Hacker News new | ask | show | jobs
UndoDB – The interactive time travel debugger for Linux C/C++ for debugging (undo.io)
109 points by droideqa 390 days ago
7 comments

FOSS alternative: https://rr-project.org/
What's the difference with RR?
Undo (where I'm CTO) has existed for longer than RR and its real benefit is that it scales to use cases where RR (for one reason or another) isn't a fit.

Technically:

* Doesn't need hardware performance counters - runs on more CPUs and on cloud systems (where performance counters are often blocked).

* Can attach and detach at any time - means you get to record just a subset of program execution that's interesting.

* You can our ship recording tech with your application and control it by API, so you can grab crash recordings on customer systems.

* Supports programs that share memory with non-recorded processes.

* Supports direct device access (e.g.
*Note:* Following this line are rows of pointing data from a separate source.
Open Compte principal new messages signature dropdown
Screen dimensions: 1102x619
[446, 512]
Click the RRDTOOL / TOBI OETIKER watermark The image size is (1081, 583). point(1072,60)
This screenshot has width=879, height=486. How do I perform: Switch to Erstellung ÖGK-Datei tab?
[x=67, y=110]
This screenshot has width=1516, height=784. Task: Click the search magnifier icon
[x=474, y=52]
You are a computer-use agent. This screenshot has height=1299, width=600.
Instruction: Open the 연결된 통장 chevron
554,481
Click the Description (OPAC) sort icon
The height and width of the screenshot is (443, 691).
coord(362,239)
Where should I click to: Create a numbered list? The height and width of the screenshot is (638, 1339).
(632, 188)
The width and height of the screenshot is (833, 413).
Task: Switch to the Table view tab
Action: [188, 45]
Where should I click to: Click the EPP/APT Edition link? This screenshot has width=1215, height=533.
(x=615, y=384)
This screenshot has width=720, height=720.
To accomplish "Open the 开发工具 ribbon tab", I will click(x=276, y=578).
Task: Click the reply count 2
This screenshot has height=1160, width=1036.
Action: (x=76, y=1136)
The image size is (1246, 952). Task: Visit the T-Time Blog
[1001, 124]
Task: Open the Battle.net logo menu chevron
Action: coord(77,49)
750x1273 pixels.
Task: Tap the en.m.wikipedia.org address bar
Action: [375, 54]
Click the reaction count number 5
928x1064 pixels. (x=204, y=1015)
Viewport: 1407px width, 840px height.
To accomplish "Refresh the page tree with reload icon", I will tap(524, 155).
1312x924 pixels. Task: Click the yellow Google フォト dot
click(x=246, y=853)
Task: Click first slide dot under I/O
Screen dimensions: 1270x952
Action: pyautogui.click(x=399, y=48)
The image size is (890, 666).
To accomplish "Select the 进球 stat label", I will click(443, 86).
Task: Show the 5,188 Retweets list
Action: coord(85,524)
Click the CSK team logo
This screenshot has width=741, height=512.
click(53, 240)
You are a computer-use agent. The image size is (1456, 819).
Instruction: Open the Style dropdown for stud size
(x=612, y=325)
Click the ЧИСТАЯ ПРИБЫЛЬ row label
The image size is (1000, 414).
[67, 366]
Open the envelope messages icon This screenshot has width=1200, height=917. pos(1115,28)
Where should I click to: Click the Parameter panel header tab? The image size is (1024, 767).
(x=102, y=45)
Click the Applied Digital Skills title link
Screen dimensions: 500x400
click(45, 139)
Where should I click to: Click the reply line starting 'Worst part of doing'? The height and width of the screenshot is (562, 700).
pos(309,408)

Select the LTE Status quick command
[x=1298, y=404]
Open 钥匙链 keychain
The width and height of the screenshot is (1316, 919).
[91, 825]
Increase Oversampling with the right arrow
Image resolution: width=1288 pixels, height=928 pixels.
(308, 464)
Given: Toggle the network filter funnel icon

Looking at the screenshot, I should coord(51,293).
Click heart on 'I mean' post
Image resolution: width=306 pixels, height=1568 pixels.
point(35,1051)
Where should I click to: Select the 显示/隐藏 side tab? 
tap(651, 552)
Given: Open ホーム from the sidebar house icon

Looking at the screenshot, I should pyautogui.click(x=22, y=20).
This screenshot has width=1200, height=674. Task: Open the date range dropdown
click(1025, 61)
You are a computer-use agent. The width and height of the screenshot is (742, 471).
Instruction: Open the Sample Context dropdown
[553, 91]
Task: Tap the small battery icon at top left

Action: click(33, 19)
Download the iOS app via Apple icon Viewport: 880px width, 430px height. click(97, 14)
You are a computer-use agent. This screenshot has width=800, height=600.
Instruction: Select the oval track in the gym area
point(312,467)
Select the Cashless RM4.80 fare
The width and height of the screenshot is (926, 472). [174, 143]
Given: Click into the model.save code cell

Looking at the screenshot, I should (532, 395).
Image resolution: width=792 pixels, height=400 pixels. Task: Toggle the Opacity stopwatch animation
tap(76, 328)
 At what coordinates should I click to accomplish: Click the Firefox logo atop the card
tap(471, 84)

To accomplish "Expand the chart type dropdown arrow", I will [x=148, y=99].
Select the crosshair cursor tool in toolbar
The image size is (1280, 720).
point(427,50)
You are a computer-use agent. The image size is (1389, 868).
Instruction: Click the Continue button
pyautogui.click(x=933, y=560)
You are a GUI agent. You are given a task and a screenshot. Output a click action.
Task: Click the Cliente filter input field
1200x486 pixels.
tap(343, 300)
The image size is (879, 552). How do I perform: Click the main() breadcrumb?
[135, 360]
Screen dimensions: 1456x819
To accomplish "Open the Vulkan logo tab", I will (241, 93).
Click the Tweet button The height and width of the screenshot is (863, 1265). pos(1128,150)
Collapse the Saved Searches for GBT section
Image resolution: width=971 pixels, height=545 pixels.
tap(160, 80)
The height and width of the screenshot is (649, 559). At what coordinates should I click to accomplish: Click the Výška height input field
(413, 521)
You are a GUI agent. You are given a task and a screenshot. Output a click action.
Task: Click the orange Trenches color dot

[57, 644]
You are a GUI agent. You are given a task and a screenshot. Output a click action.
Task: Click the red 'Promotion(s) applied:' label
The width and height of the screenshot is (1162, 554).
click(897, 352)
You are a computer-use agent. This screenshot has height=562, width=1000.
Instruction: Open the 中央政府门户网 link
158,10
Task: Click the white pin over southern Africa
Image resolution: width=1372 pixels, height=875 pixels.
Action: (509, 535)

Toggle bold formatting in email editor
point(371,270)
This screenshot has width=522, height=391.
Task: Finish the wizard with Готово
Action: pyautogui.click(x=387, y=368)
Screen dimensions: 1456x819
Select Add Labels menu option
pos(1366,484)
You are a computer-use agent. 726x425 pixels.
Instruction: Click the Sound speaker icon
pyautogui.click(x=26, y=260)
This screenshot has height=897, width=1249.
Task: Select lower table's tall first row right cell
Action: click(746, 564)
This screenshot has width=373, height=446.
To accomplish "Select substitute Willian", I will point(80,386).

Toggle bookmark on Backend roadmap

DPDK).

* Accelerated debugging features - searching with recordings using parallel processing, accelerated conditional breakpoints a few thousand times faster than native GDB.

* We provide a stable, patched fork of GDB that we're occasionally told is more stable than the default.

For many people's use cases none of these really matter - they should use RR if they're not already.

But if you need any of these things then Undo can give you time travel debugging. In practice, it's usually big software organisations that we deal with because they have development pain and the extreme requirements we can match.

> * You can our ship recording tech with your application and control it by API, so you can grab crash recordings on customer systems.

That’s actually pretty neat.

[rr developer here]

Undo has cool features like Live Recording that we don't have in rr. They don't need access to the hardware PMU which is a big advantage in some situations. They can handle accesses to shared memory in cases where rr can't. https://undo.io/resources/undo-vs-rr/ is a good resource.

If you don't have access to the hardware PMU then you can try https://github.com/sidkshatriya/rr.soft (which is a modification of the rr debugger).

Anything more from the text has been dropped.